Plingdollar

24 Mar 2015

Tokenising in C++ with Ragel

Ragel is an alternative to Lex/Flex for creating lectures from a set of regular expressions. It is far more powerful however. Where Lex allows you to chain together a set of regular expressions and run some actions written in C or C++ in response to a match Ragel allows you to generate an arbitrary state machine by combining regular expressions and then run actions at any point in the matching of those expressions. It also supports a wide variety of ‘host’ languages, including C#, Ruby and Go.

We will attempt to recognise a simple set of tokens consisting of variables, numbers and the plus sign.

Var ::= [a-z][a-z0-9]*
Num ::= [0-9]+
Plus ::= '+'

To recognise it we define the following Ragel machine. It uses the shorthand syntax for defining a tokeniser machine. This allows us to define a set of regular expressions actions that will be run when the expression is matched similar to the functionality of lex.

%%{
  machine ExampleLexer;

  main := |*

    digit+ => {
      CAPTURE_TOKEN(Num);
      fbreak;
    };

    alpha (alpha | digit) * => {
      CAPTURE_TOKEN(Var);
      fbreak;
    };
    
    '+' => {
        CAPTURE_TOKEN(Plus);
        fbreak;
    };

    space+;
  *|;
}%%

Notice that we explicitly have to match whitespace and ignore it. We will define the macro CAPTURE_TOKEN to expand to the C++ code we require to return a token of that type.

We will represent tokens as a simple C++ struct:

struct Token
{
    enum TokenType {
        Var,
        Num,
        Plus,
        End,
        None
    };

    TokenType type;
    std::string value;
};

We now just need to define a simple C++ class to encapsulate the lexer’s state.
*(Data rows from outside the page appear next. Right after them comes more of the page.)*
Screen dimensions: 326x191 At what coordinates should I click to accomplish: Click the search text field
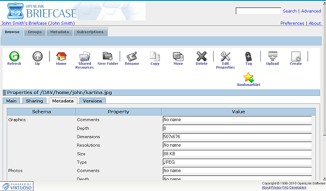tap(258, 11)
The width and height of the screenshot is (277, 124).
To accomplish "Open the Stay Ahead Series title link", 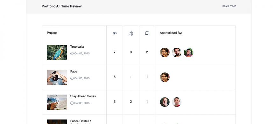I will click(x=83, y=96).
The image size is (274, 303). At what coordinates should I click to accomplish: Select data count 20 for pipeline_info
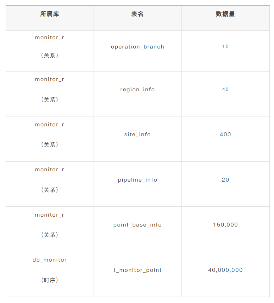coord(225,180)
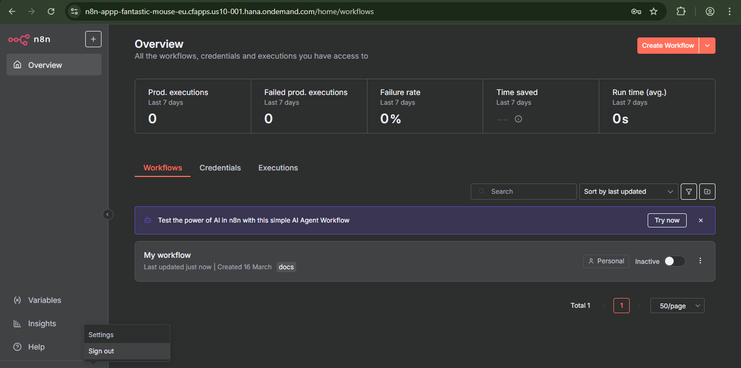This screenshot has width=741, height=368.
Task: Switch to the Credentials tab
Action: pos(220,168)
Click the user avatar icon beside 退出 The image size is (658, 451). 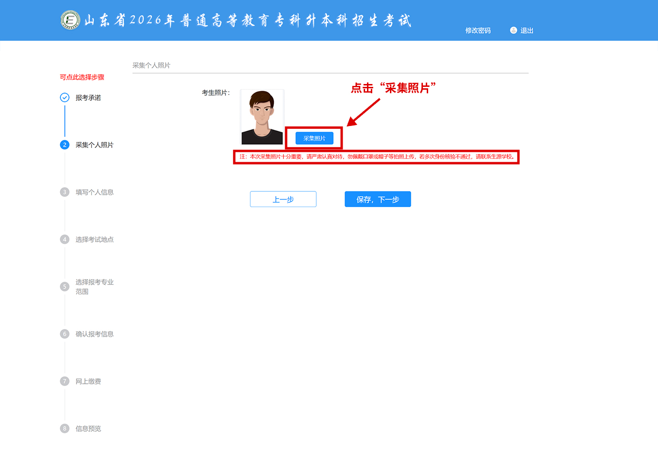[x=514, y=30]
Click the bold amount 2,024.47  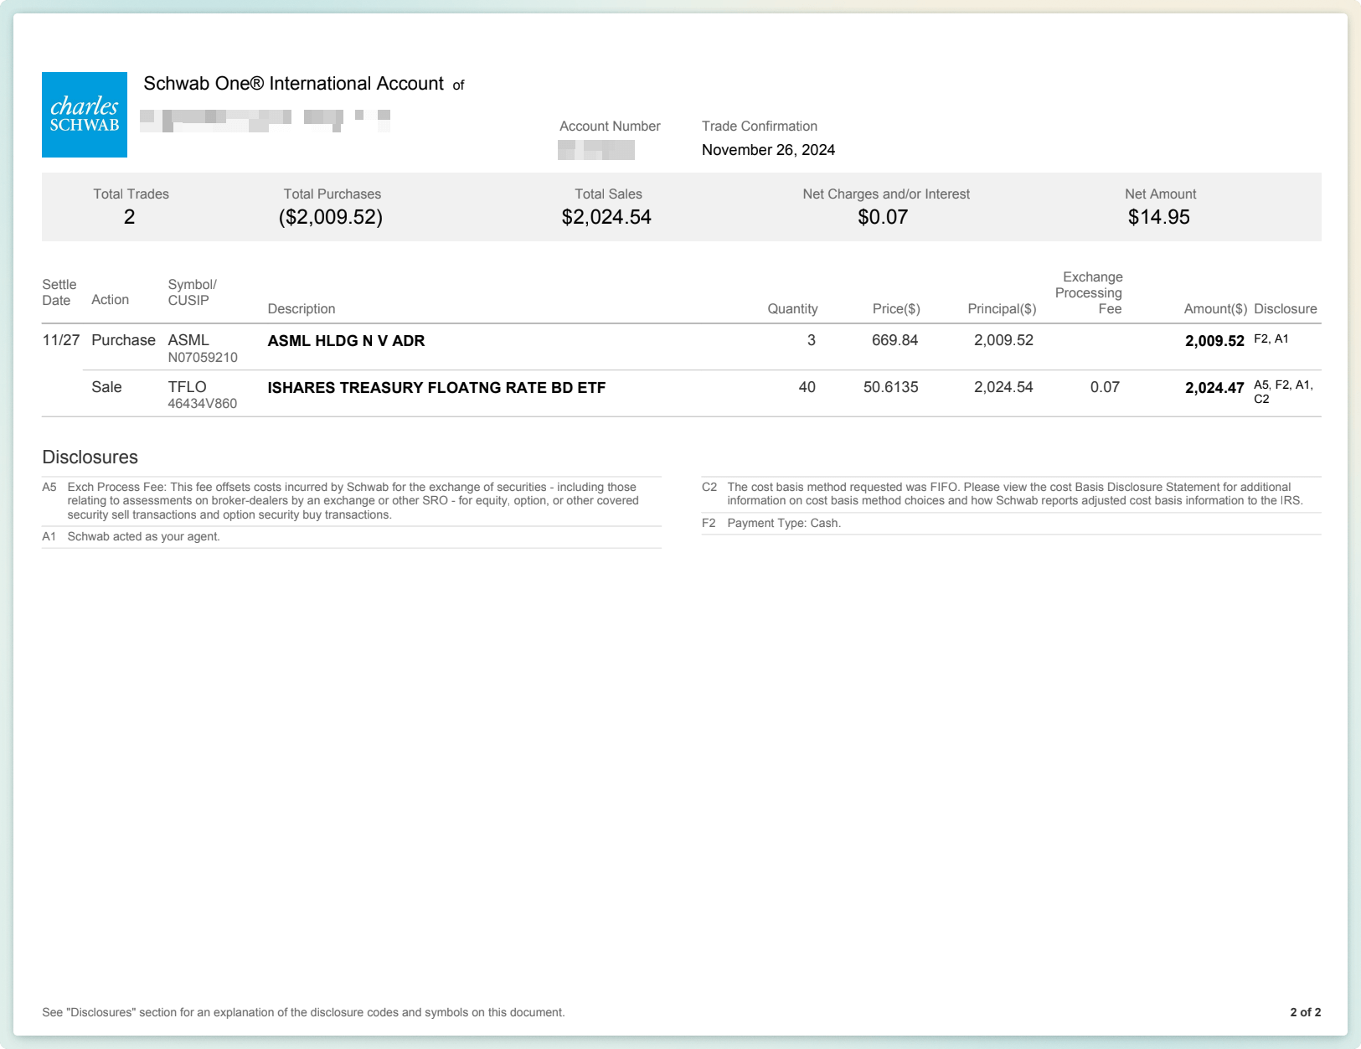point(1214,388)
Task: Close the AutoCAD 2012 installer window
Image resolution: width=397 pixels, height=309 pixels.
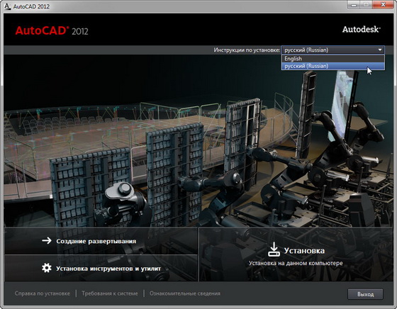Action: [384, 5]
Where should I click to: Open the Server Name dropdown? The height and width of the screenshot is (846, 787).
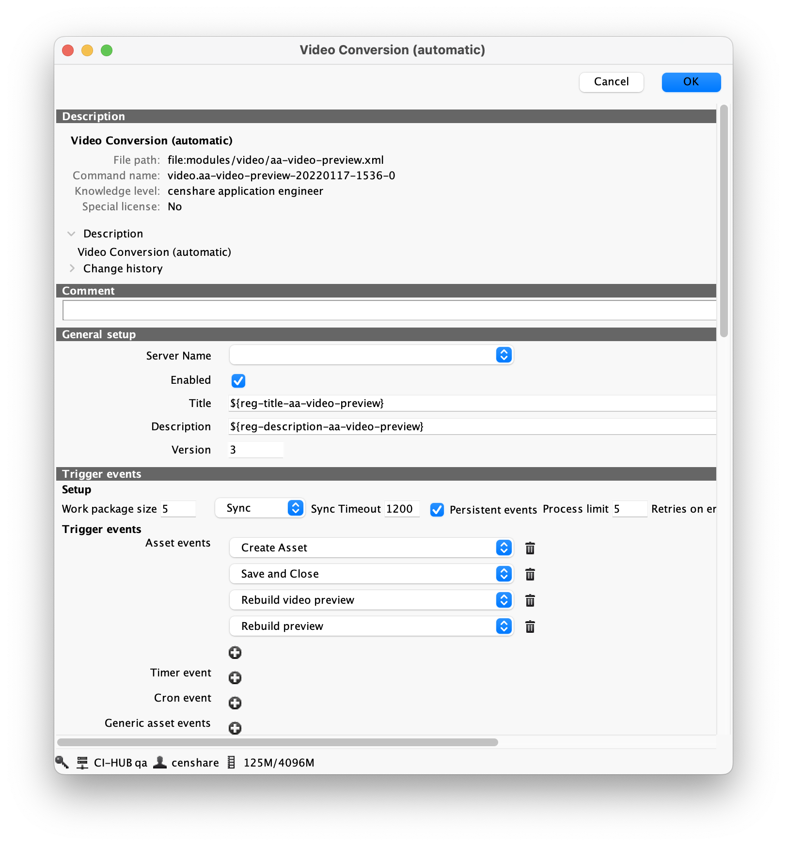pos(371,355)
We define the member variables p, pe and eof which Ragel needs to keep track of the state of the buffer and initialise them in the constructor. If the data was being read in chunks from a buffered source you would need to keep on updating these pointers until you reached the end of the input storem.

Since we are using a tokeniser machine we need to set up the ts and te variables which Ragel will set to point to the matched token in the buffer before calling each action.

The final set of Ragel variables (act, cs, top, stack) define the internal workings of the state machine.

class Lexer
{
public:
    Lexer(std::string& input)
      : buffer(input) {

        %%write init;

        // set up the buffer here
        p = buffer.c_str();
        pe = p + buffer.size();
        eof = pe;
    }

    Token* next() {
        auto token = new Token();
    
        token->type = Token::None;
    
        do {
    
            if (cs >= ExampleLexer_first_final) {
                token->type = Token::End;
            }
    
            %%write exec;
            
            if (cs == ExampleLexer_error) {
                token->type = Token::None
                return token;
            }
            
        } while (token->type == Token::None);
    
        return token;
    }

private:
    // buffer state
    const char* p, * pe, * eof;
    // current token
    const char* ts, * te;
    // machine state
    int act, cs, top, stack[1];

    std::string buffer;
};

The one last thing we need to define is the macro which captures the token. This macro basically writes directly into the token variable defined as a local in the next() method.

#define CAPTURE_TOKEN(t) \
  token->value = std::string(ts, te-ts); \
  token->type = Token::t

And there you go. All done. We can now pass a simple buffer to our lexer and keep on calling next() until we run out of tokens. This lecture will return the tokens one at a time as it reads them. You can have Ragel tokenise the whole input if you want by removing the fbreak calls from the actions and looping until you receive either None or End.

The full code for this article is in this Gist.